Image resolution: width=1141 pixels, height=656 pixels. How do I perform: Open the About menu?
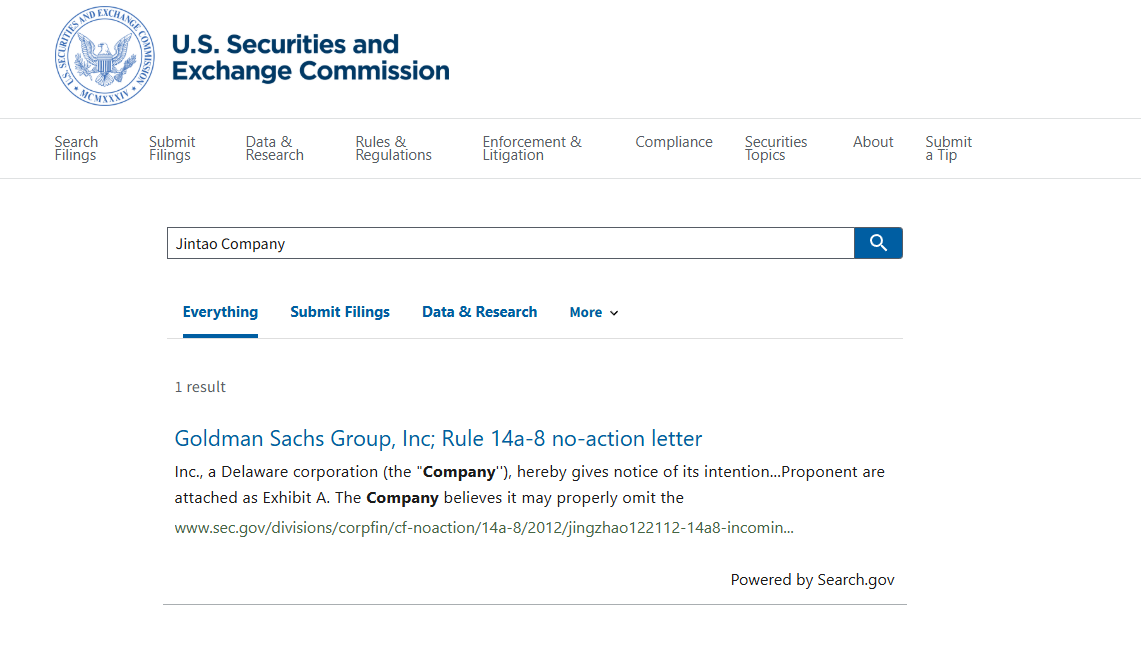coord(873,142)
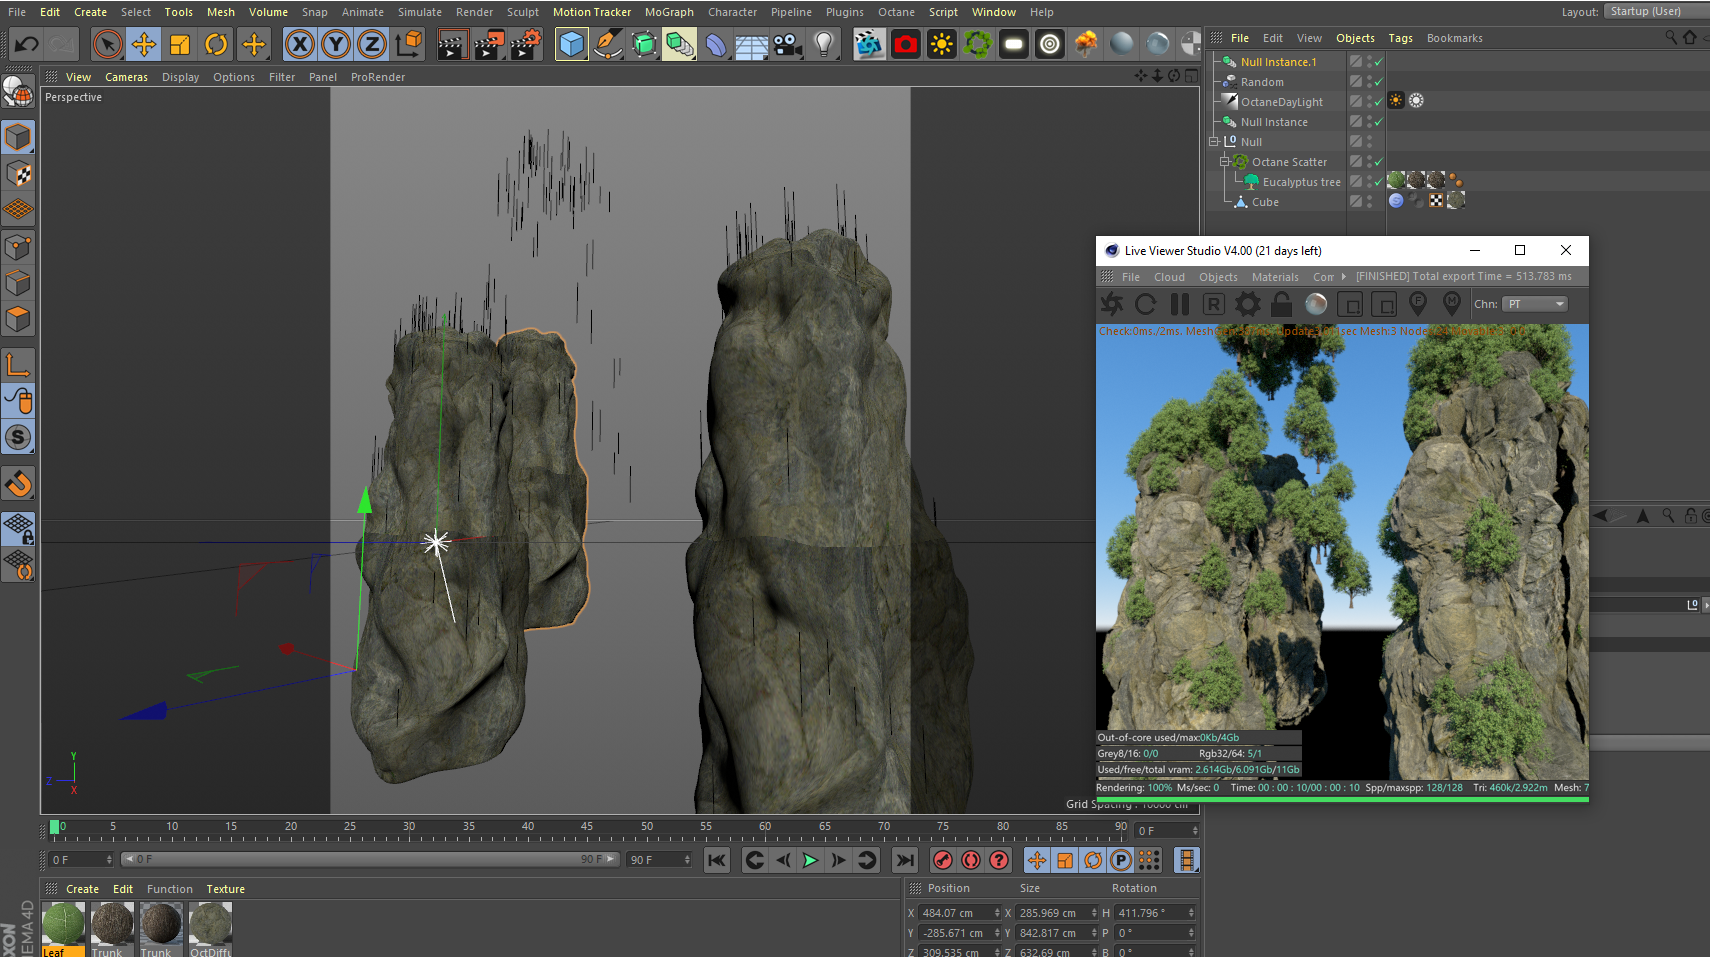This screenshot has width=1710, height=957.
Task: Select the Scale tool
Action: coord(180,44)
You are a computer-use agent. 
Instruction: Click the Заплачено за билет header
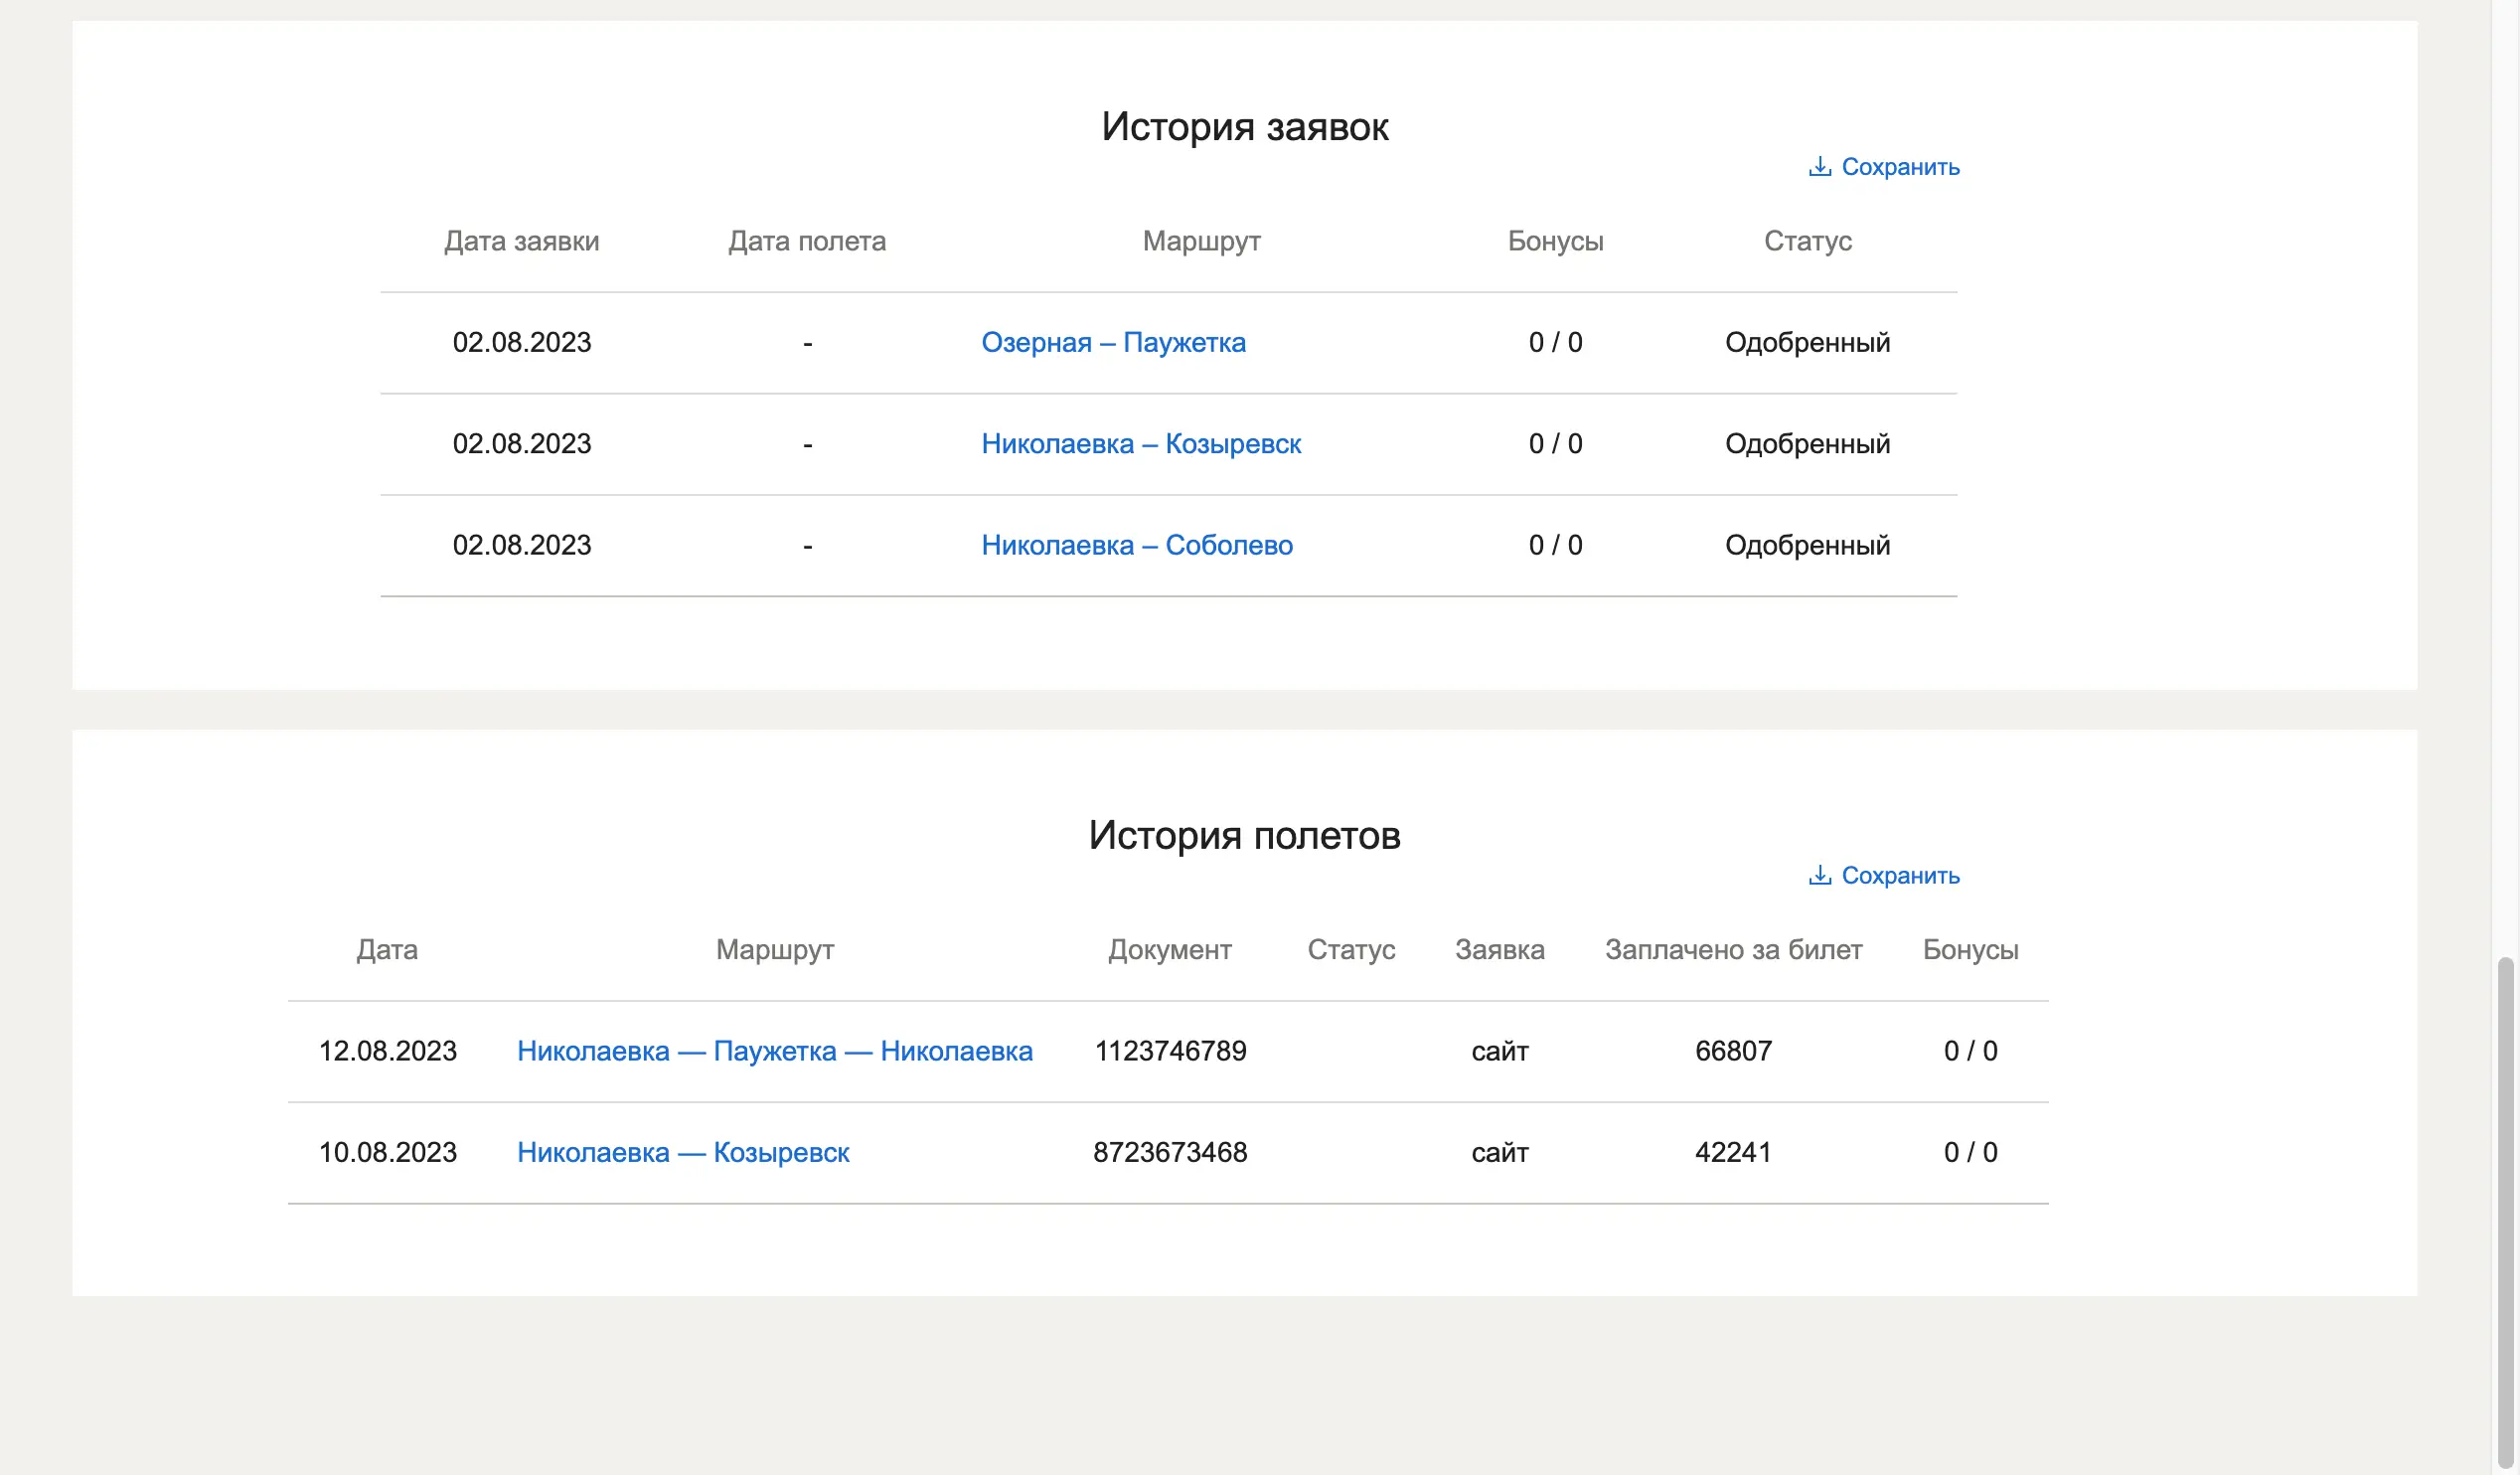click(1733, 950)
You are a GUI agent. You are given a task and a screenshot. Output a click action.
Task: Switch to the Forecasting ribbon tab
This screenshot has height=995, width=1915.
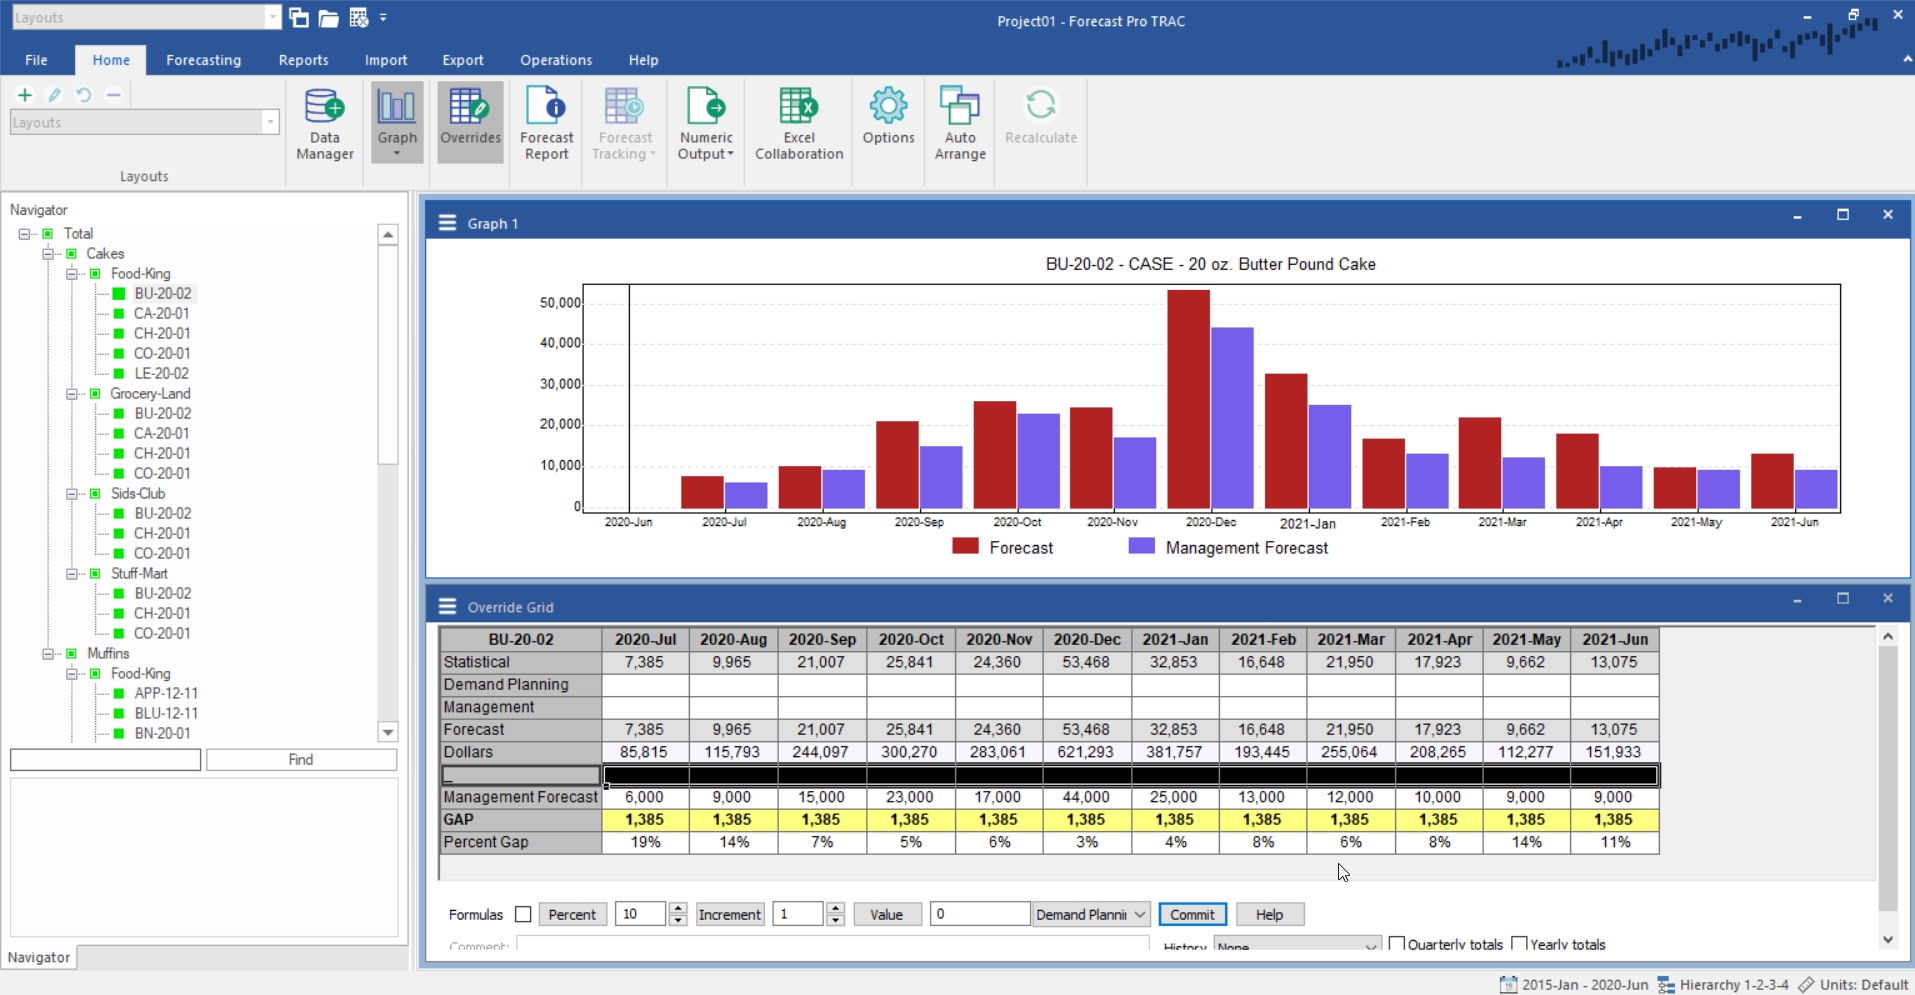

Task instructions:
Give all of the entries above as a numbered list, one line per item, with no blank lines and no pictures.

Solution to the exercise:
1. Image resolution: width=1141 pixels, height=656 pixels. How do I perform: Open the About menu?
2. coord(873,142)
3. This screenshot has width=1710, height=957.
4. Task: Select the Scale tool
5. Action: coord(180,44)
6. You are a computer-use agent. 
7. Instruction: Click the Заплачено за билет header
8. click(1733, 950)
9. You are a GUI agent. You are given a task and a screenshot. Output a click action.
10. Task: Switch to the Forecasting ribbon tab
11. This screenshot has height=995, width=1915.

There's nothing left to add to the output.